This weeks Toyota 4Runner is not the truck it used to be, but few things are. I realize that every time I look in the mirror or step on the scale. In any case, I have had difficulty in the past seeing it as a true Sport Utility Vehicle, at least SUV’s designed in that new and growing class. The reason is that this 4Runner used to be, as you may recall, little more than a pick up truck with a camper shell. Since 1995 it has continued to mature into a full on sport utility like the one I had the pleasure of testing. It has lots more power than in the past and likewise sucks up a lot more gas to move the added mass of metal. I must admit I was skeptical and even avoided testing it because of the bias I suffered from. I’m glad I was compelled to try it out. Overall, I was impressed. Certainly as impressed as with any of the competition. But I must also state again that I really object to the gas guzzling nature of these utilities. Can’t they improve the mileage on these sleds?
On the scene, however, we are beginning to see a revival of the mini-van. I believe this re-immerging vehicle will cut into the SUV market in a big way. I think manufacturers are aware of the movement in that direction and that’s why we’re seeing some dramatic and nice changes in the mini-van design. They are sleek, futuristic and powerful. And even though men are inclined toward the “macho” SUV, mom is more likely to opt for the mini-van that is easier to get in and out of, more comfortable and generally more practical. The dual sliding doors are great for kids and shopping trips and she instinctively knows she’ll never want to go off-roading. Unless she’s one of those “babe-watch” lifeguards. More important to the manufacturer is the fact that mom’s have a great deal to do with the car their family “NEEDS”. Meanwhile, back at the ranch, we see dad lobbying for a “macho man” SUV with on-demand 4-wheel drive that will climb over boulders he will never, ever need to experience. In fact, it is estimated that only about 25% of SUV’s are ever used off road. I saw lots of them in the eastern part of the U.S. and they are also big in remote areas where higher road clearance is needed.
The 1999 Toyota 4Runner is available in six trims: 4Runner (base), SR5, and Limited each in 2WD or 4WD. The base comes with a 2.7-liter 150-horsepower 4-cylinder engine, while SR5 and Limited trims get a 3.4-liter 183-horsepower V6. The SR5 upgrades with an intermittent rear wiper, tilt steering wheel, cruise control, privacy glass, chrome bumpers and power mirrors and door locks.

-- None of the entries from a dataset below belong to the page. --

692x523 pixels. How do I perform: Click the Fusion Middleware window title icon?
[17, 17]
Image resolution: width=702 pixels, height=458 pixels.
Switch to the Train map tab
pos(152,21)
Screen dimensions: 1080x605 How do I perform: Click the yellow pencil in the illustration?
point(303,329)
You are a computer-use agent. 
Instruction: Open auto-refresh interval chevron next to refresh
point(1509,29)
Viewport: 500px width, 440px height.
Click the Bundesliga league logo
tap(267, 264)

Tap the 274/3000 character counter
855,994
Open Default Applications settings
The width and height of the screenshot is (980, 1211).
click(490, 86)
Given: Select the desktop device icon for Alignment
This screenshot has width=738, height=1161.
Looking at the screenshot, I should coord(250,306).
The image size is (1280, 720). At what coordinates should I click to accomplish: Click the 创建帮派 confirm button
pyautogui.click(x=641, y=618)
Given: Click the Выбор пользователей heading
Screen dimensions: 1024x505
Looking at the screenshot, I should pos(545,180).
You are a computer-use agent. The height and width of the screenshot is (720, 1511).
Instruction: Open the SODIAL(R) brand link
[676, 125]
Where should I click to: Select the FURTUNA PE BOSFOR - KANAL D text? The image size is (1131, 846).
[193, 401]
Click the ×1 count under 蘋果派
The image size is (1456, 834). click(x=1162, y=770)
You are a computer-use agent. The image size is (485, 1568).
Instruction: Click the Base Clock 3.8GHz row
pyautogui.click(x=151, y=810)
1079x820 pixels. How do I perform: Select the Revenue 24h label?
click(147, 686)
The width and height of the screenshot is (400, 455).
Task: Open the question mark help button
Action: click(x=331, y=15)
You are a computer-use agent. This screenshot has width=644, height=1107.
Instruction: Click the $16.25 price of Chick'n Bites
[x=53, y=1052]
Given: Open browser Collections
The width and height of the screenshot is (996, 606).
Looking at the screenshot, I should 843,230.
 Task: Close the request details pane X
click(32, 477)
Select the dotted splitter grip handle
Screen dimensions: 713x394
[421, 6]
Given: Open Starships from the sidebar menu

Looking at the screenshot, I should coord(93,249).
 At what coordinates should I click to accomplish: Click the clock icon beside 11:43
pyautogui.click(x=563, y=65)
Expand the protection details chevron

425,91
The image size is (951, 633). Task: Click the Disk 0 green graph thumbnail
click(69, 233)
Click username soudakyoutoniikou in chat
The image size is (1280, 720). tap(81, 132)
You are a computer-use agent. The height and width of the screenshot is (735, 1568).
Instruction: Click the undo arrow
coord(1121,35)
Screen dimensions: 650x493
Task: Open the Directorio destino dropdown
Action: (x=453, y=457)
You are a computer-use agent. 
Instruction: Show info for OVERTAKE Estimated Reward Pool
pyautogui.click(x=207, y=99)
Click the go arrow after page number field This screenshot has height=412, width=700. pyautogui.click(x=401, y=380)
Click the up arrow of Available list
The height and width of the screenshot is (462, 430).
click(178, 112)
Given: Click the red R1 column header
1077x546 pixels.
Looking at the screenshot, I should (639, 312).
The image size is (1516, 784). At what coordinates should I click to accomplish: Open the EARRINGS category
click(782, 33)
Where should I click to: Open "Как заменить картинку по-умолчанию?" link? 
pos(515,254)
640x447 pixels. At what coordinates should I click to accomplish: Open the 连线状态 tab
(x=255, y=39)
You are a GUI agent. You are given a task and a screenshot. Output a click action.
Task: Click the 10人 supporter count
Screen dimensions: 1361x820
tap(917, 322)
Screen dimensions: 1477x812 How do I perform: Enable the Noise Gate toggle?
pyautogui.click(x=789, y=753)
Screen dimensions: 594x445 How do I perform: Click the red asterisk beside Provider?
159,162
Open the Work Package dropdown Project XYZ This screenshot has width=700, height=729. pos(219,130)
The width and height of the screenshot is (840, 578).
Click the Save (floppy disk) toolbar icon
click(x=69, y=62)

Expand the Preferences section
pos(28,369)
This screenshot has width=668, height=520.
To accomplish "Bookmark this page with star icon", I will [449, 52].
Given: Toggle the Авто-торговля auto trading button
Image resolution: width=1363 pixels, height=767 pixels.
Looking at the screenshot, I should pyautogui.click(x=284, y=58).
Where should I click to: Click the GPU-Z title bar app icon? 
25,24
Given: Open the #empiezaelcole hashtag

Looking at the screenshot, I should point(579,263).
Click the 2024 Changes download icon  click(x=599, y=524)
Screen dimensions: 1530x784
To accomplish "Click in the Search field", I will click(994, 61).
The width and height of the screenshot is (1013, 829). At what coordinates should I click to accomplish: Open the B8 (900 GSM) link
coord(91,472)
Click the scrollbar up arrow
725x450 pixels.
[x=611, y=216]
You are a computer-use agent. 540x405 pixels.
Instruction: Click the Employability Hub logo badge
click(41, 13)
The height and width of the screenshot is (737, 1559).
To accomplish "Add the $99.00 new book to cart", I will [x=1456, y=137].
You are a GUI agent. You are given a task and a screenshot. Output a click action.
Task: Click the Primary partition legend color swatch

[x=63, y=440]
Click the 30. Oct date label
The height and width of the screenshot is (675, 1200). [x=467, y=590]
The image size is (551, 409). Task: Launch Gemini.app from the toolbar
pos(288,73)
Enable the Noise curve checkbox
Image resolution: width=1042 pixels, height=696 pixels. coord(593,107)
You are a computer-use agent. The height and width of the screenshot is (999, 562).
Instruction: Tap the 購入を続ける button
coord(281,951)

The Limited adds to this a leather interior, power windows, air conditioning, cruise control, an anti-theft device, a premium stereo system with CD player, and 16-inch alloy wheels.
Toyota says the majority will buy the V6 with 4-speed automatic transmission but the manual is offered for most 4Runner models.
I’ve tested all of the competition and have to admit this 4Runner has arrived and fits well into the crowded array of Sport Utilities so popular with car buyers in the 1990’s. It is obvious they will continue to occupy a large part of the car market even into the new millennium, if from nothing more than the momentum built up over the past couple of decades.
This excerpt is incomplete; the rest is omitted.